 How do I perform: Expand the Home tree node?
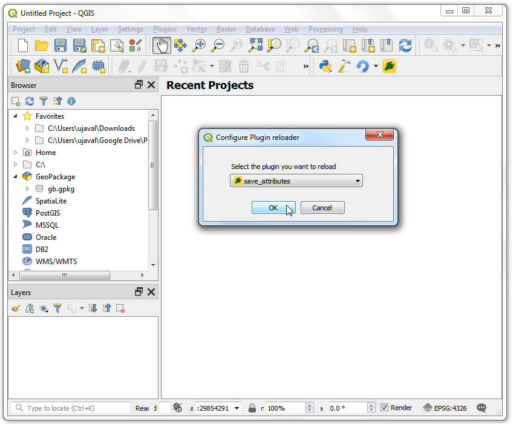pos(16,153)
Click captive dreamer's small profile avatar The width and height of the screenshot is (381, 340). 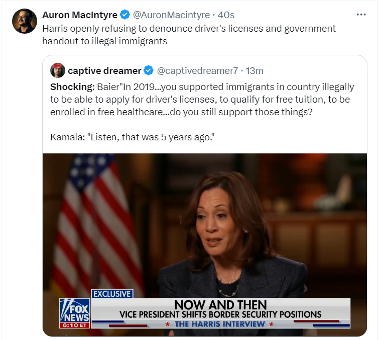(58, 70)
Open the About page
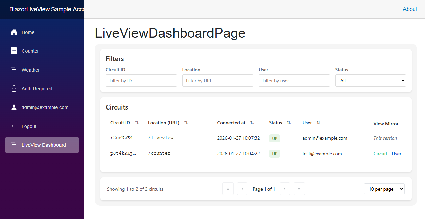 point(410,9)
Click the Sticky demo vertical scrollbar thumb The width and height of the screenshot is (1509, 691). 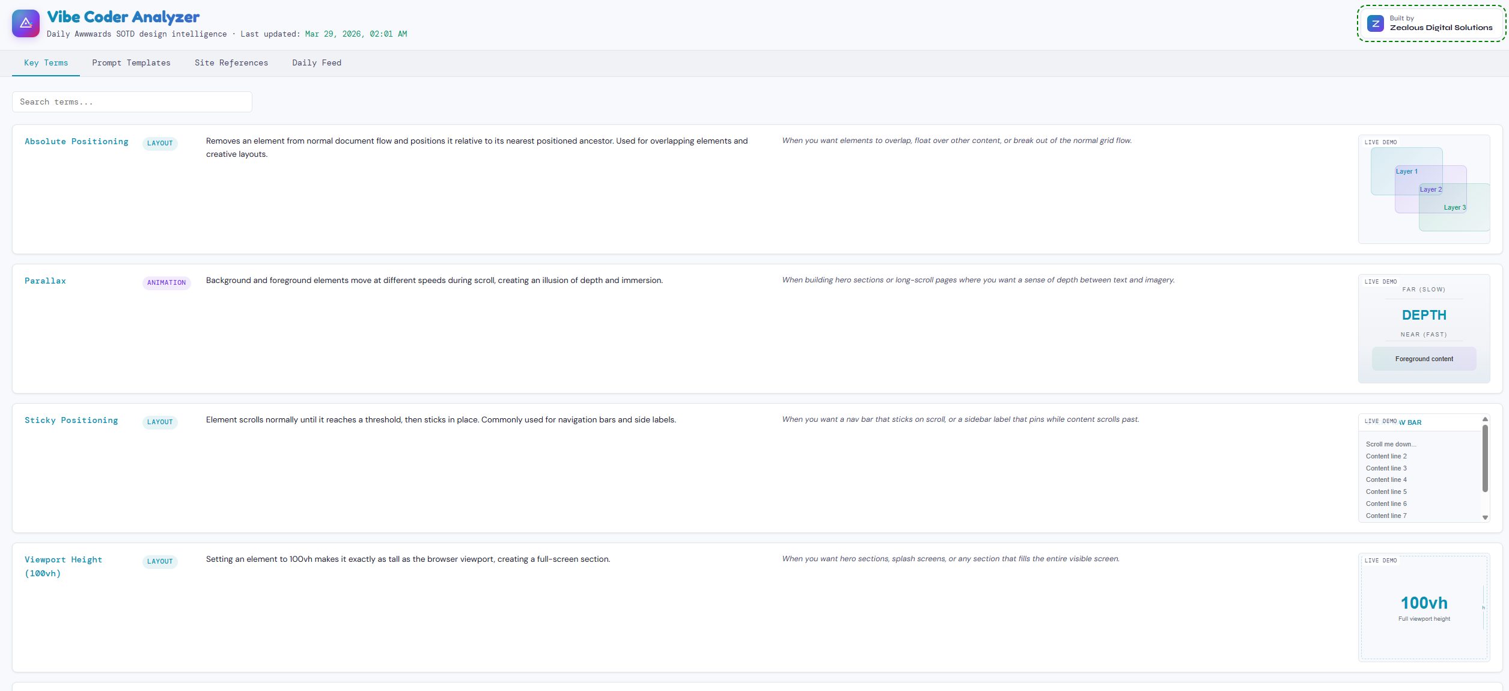[x=1484, y=458]
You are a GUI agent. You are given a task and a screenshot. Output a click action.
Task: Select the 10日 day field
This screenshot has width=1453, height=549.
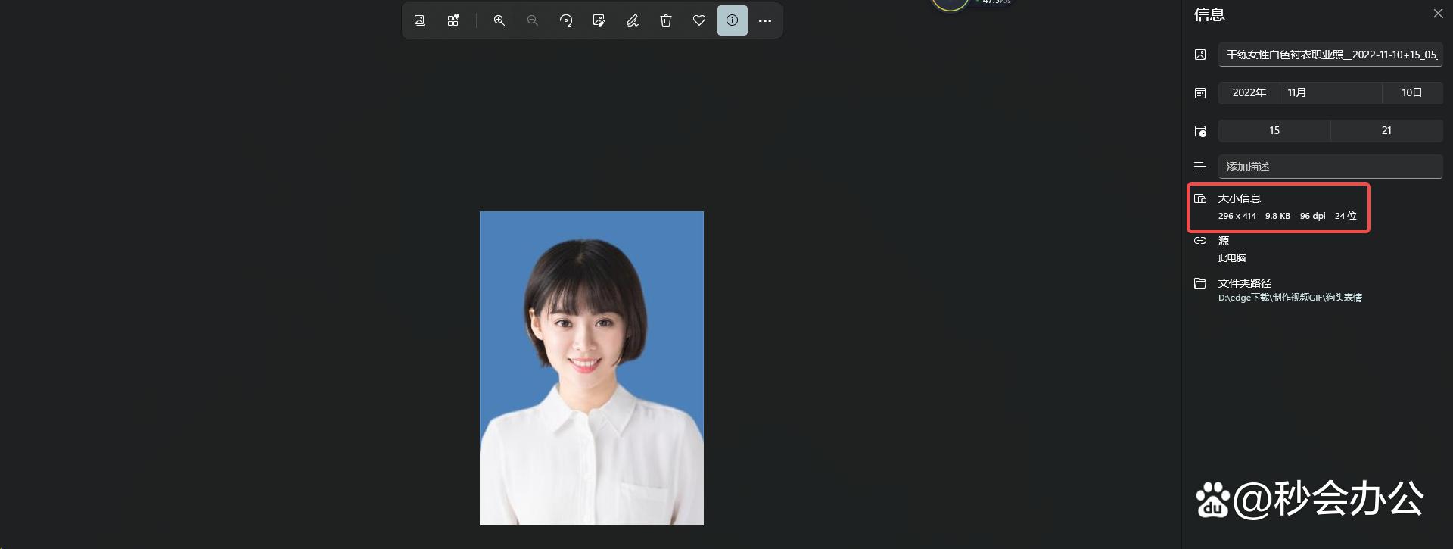1412,92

YOUR GOAL: In the records, from the line containing "You are a GUI" through the end of the records, change "click action" to "tap action" and give those lines again with everything else unchanged. Leave the pictures out of your answer.

WORKED ANSWER:
You are a GUI agent. You are given a task and a screenshot. Output a tap action.
Task: Select the 10日 day field
This screenshot has width=1453, height=549.
1412,92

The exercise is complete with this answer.